> _TASK REQUIREMENTS_
Copy out the material below with "side panel" substituted for every occurrence of "sidebar", leaving all other text as it is.
══════════════════════════════
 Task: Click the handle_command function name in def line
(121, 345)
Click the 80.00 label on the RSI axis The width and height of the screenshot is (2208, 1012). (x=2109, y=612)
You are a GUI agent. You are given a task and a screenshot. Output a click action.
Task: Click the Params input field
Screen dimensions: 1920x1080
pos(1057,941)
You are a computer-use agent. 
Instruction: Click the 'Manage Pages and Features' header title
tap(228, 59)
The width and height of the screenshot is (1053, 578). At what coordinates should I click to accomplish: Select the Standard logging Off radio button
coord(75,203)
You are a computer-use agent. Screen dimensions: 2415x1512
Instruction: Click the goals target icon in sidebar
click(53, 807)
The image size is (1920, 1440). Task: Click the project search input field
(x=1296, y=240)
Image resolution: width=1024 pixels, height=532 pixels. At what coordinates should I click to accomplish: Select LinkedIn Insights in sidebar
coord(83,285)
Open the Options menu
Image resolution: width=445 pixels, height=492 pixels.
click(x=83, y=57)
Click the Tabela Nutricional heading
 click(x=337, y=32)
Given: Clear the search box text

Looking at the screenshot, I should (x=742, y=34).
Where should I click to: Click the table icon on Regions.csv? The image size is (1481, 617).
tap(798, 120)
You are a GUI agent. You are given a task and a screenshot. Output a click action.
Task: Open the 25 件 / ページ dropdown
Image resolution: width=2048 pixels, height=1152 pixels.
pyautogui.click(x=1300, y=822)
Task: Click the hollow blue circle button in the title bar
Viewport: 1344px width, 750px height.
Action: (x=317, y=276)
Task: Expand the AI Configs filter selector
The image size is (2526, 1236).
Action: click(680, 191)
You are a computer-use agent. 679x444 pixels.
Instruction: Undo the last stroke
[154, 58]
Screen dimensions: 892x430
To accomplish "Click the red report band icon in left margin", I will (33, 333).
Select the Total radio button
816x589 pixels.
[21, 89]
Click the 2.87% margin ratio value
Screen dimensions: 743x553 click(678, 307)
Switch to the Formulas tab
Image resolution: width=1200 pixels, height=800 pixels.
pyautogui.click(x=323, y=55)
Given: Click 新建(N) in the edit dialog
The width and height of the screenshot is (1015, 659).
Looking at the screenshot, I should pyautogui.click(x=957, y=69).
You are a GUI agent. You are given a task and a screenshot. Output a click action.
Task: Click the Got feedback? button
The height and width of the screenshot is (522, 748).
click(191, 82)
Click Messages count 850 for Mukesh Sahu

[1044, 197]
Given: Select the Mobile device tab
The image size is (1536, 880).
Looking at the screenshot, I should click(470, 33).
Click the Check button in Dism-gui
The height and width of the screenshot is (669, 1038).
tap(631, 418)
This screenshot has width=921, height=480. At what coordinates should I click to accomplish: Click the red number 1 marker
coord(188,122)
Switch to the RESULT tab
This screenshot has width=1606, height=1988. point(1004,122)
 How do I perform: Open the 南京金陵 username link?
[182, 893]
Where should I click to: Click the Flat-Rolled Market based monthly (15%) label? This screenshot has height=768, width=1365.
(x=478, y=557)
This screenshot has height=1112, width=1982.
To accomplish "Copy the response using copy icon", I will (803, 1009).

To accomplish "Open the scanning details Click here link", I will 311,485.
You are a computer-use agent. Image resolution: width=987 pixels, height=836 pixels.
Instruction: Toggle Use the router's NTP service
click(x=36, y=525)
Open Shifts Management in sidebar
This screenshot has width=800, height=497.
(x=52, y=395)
══════════════════════════════
> _CORRECT ANSWER_
 Task: Click the handle_command function name in def line
(121, 345)
Click the 80.00 label on the RSI axis The width and height of the screenshot is (2208, 1012). (x=2109, y=612)
You are a GUI agent. You are given a task and a screenshot. Output a click action.
Task: Click the Params input field
Screen dimensions: 1920x1080
pos(1057,941)
You are a computer-use agent. 
Instruction: Click the 'Manage Pages and Features' header title
tap(228, 59)
The width and height of the screenshot is (1053, 578). At what coordinates should I click to accomplish: Select the Standard logging Off radio button
coord(75,203)
You are a computer-use agent. Screen dimensions: 2415x1512
Instruction: Click the goals target icon in side panel
click(53, 807)
The image size is (1920, 1440). Task: Click the project search input field
(x=1296, y=240)
Image resolution: width=1024 pixels, height=532 pixels. At what coordinates should I click to accomplish: Select LinkedIn Insights in side panel
coord(83,285)
Open the Options menu
Image resolution: width=445 pixels, height=492 pixels.
click(x=83, y=57)
Click the Tabela Nutricional heading
 click(x=337, y=32)
Given: Clear the search box text

Looking at the screenshot, I should (x=742, y=34).
Where should I click to: Click the table icon on Regions.csv? The image size is (1481, 617).
tap(798, 120)
You are a GUI agent. You are given a task and a screenshot. Output a click action.
Task: Open the 25 件 / ページ dropdown
Image resolution: width=2048 pixels, height=1152 pixels.
pyautogui.click(x=1300, y=822)
Task: Click the hollow blue circle button in the title bar
Viewport: 1344px width, 750px height.
Action: (x=317, y=276)
Task: Expand the AI Configs filter selector
The image size is (2526, 1236).
Action: click(680, 191)
You are a computer-use agent. 679x444 pixels.
Instruction: Undo the last stroke
[154, 58]
Screen dimensions: 892x430
To accomplish "Click the red report band icon in left margin", I will (33, 333).
Select the Total radio button
816x589 pixels.
[21, 89]
Click the 2.87% margin ratio value
Screen dimensions: 743x553 click(678, 307)
Switch to the Formulas tab
Image resolution: width=1200 pixels, height=800 pixels.
pyautogui.click(x=323, y=55)
Given: Click 新建(N) in the edit dialog
The width and height of the screenshot is (1015, 659).
Looking at the screenshot, I should pyautogui.click(x=957, y=69).
You are a GUI agent. You are given a task and a screenshot. Output a click action.
Task: Click the Got feedback? button
The height and width of the screenshot is (522, 748).
click(191, 82)
Click Messages count 850 for Mukesh Sahu

[1044, 197]
Given: Select the Mobile device tab
The image size is (1536, 880).
Looking at the screenshot, I should click(470, 33).
Click the Check button in Dism-gui
The height and width of the screenshot is (669, 1038).
tap(631, 418)
This screenshot has width=921, height=480. At what coordinates should I click to accomplish: Click the red number 1 marker
coord(188,122)
Switch to the RESULT tab
This screenshot has width=1606, height=1988. point(1004,122)
 How do I perform: Open the 南京金陵 username link?
[182, 893]
Where should I click to: Click the Flat-Rolled Market based monthly (15%) label? This screenshot has height=768, width=1365.
(x=478, y=557)
This screenshot has height=1112, width=1982.
To accomplish "Copy the response using copy icon", I will (803, 1009).

To accomplish "Open the scanning details Click here link", I will 311,485.
You are a computer-use agent. Image resolution: width=987 pixels, height=836 pixels.
Instruction: Toggle Use the router's NTP service
click(x=36, y=525)
Open Shifts Management in side panel
This screenshot has width=800, height=497.
(x=52, y=395)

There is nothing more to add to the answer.